The pressure items, scored on the 7-point Likert scale, did not deviate substantially from the normal distribution and, thus, were treated as continuous variables for analyses of differences in pressure between groups. For ease of interpretation, pressure is also reported as the percentage of respondents who slightly agree, agree, or strongly agree with the statement. However, all analyses were based on the means of the continuous measures in which no categories were collapsed. To examine differences in pressure experienced by clinicians from each of the 3 groups (clinicians, coaches, athletes), repeated-measures analysis of variance (ANOVA) was used with Greenhouse-Geisser correction as needed and post hoc tests using the Sidak correction. Independent-samples t tests and 1-way ANOVAs were used to assess between-groups differences. Linear regression was used to examine the difference in pressure by years of experience. Multivariate regression was used to determine the relative association of the measured clinician and institutional characteristics with the 3 outcome variables (pressure from other clinicians, coaches, and athletes). All statistical analyses were completed using R (version 2.15.3; http://www.R-project.org/) and SPSS statistical software (version 21.0; IBM Corporation, Armonk, NY).

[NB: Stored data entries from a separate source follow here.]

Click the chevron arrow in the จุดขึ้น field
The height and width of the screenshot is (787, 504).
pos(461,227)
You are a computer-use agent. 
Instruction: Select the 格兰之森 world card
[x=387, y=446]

Descriptive characteristics of the sample are provided in Table 1. Notably, nearly all of the responding ATs (97.1%, n = 766) and physicians (98.8%, n = 110) reported regularly providing care to at least 1 contact or collision sport. Years of experience differed by sex, with female ATs and physicians having fewer years of experience than male ATs (t652 = 8.93, P < .001) and physicians (t82 = 3.45, P = .001).

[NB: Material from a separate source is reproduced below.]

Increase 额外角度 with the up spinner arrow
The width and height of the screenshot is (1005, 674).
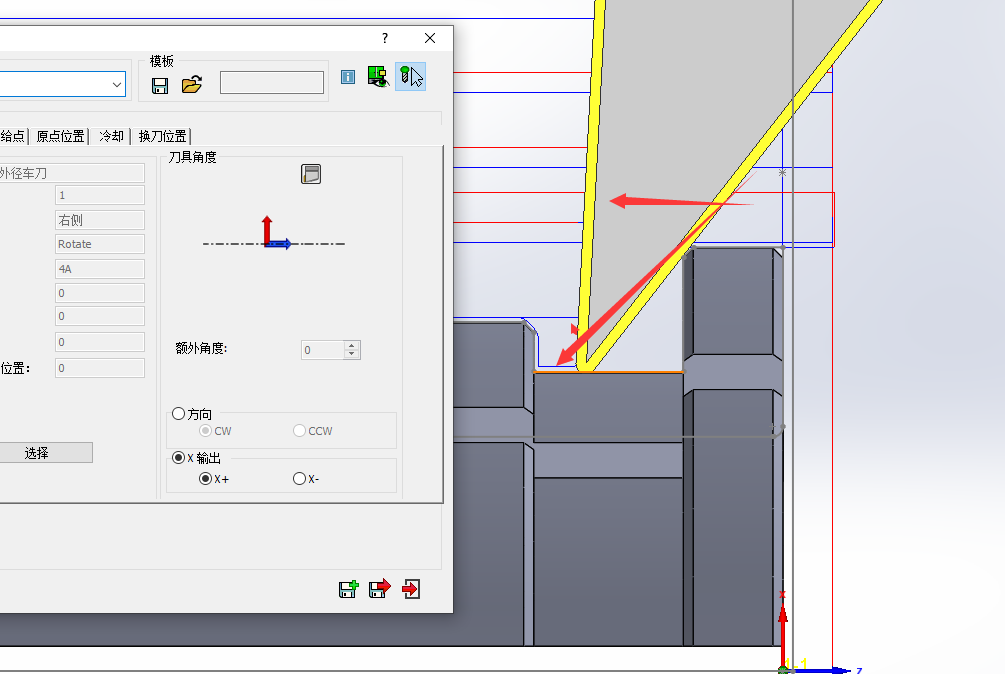coord(351,346)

Across all responding clinicians, 64.4% (n = 580) slightly agreed, agreed, or strongly agreed (henceforth referred to as agreed; mean = 4.63) that they had experienced pressure from athletes to clear them to return to participation after a concussion, 53.7% (n = 483) agreed that they had experienced pressure from coaches (mean = 4.16), and 6.6% (n = 59) agreed that they had experienced pressure from clinicians (mean = 1.83). Pressure from some stakeholders differed by the respondent's position in the sports medicine department. Athletic trainers (55.3% [n = 436] agreed; mean = 4.24) were more likely than physicians (41.4% [n = 50] agreed; mean = 3.54) to report that they had experienced pressure from coaches (P = .002). However, physicians (18.4% [n = 20] agreed; mean = 2.37) were more likely than ATs (5.0% [n = 39] agreed; mean = 1.75) to report having experienced pressure from other clinicians (P = .002). Among both physicians and ATs, repeated-measures ANOVA indicated a difference in pressure from the different stakeholder groups (P < .001 and P < .001, respectively).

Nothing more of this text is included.